What you will do: Search the records for "computer". Copy every line where it appears.

---------- Data

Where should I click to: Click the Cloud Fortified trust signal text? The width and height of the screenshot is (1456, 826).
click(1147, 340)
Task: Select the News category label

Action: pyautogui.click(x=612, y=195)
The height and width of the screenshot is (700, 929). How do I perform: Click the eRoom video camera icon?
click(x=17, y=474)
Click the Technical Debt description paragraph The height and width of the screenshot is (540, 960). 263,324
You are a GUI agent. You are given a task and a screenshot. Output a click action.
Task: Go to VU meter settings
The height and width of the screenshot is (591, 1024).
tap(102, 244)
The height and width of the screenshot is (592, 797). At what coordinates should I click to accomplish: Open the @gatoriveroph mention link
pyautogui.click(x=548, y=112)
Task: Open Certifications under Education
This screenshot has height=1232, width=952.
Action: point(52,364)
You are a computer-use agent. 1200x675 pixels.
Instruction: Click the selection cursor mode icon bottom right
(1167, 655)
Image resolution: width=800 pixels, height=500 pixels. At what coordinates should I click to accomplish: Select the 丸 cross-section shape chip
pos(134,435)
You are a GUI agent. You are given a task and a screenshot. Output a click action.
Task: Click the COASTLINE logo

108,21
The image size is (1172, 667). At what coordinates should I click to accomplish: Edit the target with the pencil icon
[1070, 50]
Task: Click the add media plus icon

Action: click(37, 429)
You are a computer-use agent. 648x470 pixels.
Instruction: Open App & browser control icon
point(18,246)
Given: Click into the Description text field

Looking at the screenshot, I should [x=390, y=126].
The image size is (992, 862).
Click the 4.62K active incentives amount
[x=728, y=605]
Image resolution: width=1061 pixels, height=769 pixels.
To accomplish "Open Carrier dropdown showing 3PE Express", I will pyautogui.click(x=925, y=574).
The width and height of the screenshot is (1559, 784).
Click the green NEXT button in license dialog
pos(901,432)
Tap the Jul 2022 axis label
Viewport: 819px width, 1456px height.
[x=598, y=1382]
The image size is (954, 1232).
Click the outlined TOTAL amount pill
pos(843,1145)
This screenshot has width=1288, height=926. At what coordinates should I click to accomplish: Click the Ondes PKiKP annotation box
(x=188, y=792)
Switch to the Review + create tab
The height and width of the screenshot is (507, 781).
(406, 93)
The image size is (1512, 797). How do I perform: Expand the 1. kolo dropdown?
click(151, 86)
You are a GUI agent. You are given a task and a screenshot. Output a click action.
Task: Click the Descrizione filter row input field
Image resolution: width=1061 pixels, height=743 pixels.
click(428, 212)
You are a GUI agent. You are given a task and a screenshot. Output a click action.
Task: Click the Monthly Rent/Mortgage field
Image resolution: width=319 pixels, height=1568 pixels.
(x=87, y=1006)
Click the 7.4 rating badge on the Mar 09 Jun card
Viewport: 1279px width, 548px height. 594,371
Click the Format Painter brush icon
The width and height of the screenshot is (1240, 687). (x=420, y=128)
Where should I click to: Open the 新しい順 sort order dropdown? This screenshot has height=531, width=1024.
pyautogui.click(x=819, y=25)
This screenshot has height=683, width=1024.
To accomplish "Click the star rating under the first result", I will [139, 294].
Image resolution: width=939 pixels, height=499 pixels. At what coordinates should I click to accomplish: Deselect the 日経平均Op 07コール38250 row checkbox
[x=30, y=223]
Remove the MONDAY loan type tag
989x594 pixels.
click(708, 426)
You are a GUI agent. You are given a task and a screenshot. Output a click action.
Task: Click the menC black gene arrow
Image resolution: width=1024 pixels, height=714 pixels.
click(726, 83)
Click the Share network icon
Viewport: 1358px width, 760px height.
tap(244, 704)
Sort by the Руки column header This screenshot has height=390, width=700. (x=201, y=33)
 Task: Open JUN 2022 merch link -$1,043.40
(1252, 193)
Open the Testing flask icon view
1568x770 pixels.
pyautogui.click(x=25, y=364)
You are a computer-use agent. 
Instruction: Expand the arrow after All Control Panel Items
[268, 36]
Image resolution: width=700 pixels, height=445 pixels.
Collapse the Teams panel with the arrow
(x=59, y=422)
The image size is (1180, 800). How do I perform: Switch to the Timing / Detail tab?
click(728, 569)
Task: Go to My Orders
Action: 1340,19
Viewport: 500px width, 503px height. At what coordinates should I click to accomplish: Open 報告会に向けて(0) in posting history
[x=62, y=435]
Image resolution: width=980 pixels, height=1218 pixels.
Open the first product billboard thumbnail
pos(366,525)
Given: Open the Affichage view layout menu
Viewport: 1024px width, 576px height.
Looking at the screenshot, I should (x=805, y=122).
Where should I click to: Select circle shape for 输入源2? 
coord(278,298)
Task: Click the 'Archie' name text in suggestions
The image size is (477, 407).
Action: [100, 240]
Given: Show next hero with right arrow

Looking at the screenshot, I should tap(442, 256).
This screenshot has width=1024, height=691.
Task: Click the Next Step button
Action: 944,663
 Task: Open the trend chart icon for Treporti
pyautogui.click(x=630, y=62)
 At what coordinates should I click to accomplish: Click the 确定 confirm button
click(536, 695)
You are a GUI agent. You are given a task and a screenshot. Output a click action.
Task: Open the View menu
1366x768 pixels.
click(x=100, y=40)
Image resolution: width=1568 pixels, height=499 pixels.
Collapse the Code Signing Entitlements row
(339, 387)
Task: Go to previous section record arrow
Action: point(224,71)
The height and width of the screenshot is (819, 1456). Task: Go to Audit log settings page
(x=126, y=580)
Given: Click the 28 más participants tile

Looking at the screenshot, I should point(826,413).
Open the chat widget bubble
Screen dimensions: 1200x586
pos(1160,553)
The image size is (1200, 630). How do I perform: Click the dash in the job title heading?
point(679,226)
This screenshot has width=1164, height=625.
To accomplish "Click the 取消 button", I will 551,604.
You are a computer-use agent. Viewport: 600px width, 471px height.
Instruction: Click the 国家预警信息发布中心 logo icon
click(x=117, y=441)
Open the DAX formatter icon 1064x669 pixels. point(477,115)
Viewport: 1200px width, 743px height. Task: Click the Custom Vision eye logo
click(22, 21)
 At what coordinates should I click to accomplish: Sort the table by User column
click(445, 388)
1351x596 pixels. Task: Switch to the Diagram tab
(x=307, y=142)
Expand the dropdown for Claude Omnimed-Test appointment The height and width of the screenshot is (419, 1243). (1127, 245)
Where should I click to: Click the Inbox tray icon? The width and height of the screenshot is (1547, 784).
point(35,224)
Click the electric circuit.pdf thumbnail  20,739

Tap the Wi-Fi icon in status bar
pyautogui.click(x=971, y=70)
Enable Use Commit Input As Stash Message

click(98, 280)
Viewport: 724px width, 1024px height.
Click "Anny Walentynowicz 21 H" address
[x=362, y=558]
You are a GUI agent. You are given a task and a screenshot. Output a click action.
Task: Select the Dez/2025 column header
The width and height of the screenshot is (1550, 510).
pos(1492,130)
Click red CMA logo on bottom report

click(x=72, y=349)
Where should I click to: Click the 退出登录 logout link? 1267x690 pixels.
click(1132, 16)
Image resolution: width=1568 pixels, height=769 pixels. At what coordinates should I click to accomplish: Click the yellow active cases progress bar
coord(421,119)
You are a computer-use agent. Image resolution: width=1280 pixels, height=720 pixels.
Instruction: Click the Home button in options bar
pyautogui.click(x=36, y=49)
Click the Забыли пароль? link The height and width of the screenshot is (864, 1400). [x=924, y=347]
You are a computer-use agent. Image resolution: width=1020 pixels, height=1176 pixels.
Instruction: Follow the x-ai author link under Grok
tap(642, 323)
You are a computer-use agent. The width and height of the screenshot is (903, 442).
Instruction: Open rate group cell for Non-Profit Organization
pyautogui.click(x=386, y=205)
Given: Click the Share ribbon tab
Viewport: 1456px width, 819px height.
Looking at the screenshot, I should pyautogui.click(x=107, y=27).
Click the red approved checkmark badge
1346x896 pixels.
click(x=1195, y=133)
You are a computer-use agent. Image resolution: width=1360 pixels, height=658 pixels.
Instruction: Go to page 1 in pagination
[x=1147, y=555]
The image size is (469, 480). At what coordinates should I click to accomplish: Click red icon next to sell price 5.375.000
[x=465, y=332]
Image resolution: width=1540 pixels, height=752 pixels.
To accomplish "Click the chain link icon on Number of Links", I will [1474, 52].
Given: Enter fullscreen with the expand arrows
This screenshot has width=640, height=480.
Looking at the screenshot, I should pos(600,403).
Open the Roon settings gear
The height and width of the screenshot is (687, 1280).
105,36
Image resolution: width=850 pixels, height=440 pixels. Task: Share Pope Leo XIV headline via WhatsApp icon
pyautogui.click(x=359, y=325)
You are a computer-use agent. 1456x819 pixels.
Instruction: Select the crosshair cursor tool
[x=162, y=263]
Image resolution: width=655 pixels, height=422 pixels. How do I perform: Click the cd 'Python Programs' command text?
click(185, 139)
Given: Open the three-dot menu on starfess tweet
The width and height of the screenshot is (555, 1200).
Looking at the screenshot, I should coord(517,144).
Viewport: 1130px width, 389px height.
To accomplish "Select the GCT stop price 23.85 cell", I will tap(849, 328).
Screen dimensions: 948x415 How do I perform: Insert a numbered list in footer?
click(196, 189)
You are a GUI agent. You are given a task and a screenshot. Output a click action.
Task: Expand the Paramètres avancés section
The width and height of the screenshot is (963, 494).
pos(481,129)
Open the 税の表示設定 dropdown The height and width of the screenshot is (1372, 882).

--------------------

Output:
You are a computer-use agent. 1200x675 pixels.
You are a computer-use agent. 648x470 pixels.
You are a computer-use agent. 
You are a computer-use agent. Viewport: 600px width, 471px height.
You are a computer-use agent. Image resolution: width=1280 pixels, height=720 pixels.
You are a computer-use agent. Image resolution: width=1020 pixels, height=1176 pixels.
You are a computer-use agent. The width and height of the screenshot is (903, 442).
You are a computer-use agent. Image resolution: width=1360 pixels, height=658 pixels.
You are a computer-use agent. 1456x819 pixels.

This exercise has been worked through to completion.